There was never a time when Aunt Betty did not want to laugh, dance, sing, meet new people, spend time with family or hold babies. There was never a time when she wasn’t assessing people’s health and well-being, including their mental health. A nurse and nurse educator to her bone marrow, for more than 30 years in retirement Betty volunteered in her local emergency room, as an EMT, and at the hospice she helped found. Aunt Betty was purpose made manifest, and a powerful, celebratory force for good. I will miss her terribly. I feel immense relief her suffering is over.

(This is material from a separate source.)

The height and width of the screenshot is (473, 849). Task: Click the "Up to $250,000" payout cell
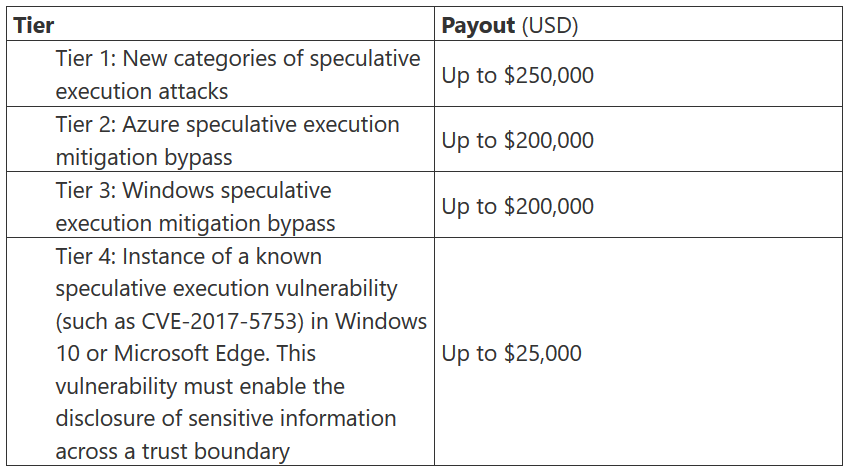[x=517, y=75]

She celebrated her 95th birthday mid-March; several weeks later she spent a single week in hospice care followed by a peaceful death in bed after 12 months of having stepped down into the nursing home within her planned, independent(ish) living community. She had long been an ambassador there, volunteering to show families and individuals around the various amenities and steps of the facility. Aunt Betty loved being an ambassador, because if Betty had done this, made this decision, chosen this way of living (and dying), so, by gum, should you! Betty was opinionated, strong-willed and determined; she was led by devotion and her fierce intellect. Her seven brothers appropriately nicknamed her Sarge, yet like many nurses and medical professionals, Betty was deeply pragmatic. She’d seen it all.
When I visited her in Florida, which I did almost annually for the last 50 years, she inevitably asked me what my relationship was with God, occasionally before I’d even sat down upon arrival. As an atheist, darling Auntie, I don’t have one. My refusal to acknowledge an imaginary sky-friend-slash-boss distressed her, as one of her former lives was as Sister Mary Julia, a Franciscan nun; she kicked the habit in 1968. She remained, however, deeply devoted to her church. Okay, Sarge, but for me, no thank you very much.
While Betty always defended her faith, she did get that, for me, any church that codifies women as second-class citizens within its ranks was not going to fly; that aspect of her church bothered her, too (Sarge would have made an excellent Pope, actually). Betty was devout and loyal, however, habit kicked or not, forever a team player once her team was chosen; Catholicism, like being Irish, was her team, and without a doubt the best team around. But, Betty, aren’t we — the Byrnes’ — equally German? Let’s not go into that! Yet while I didn’t believe in her God, I sure believed in Aunt Betty.
After leaving her order at nearly 40 years old, Betty married and was widowed twice; both men were Catholic Ohioans; she’d spent a handful of years teaching ER nursing at Case Western Reserve University. Whenever I visited, Betty went off to mass with whichever of her husbands was still standing or as a widow on her own while I surreptitiously cleaned and decluttered their semi-detached home and, later on, apartment. Watching Betty or one of two very old men trip and fall over clutter was not happening on my watch — not more than once. She (mostly) didn’t notice. When she did, she learned there’s more than one non-commissioned officer in the family.
We should all have — or be — an Aunt Betty.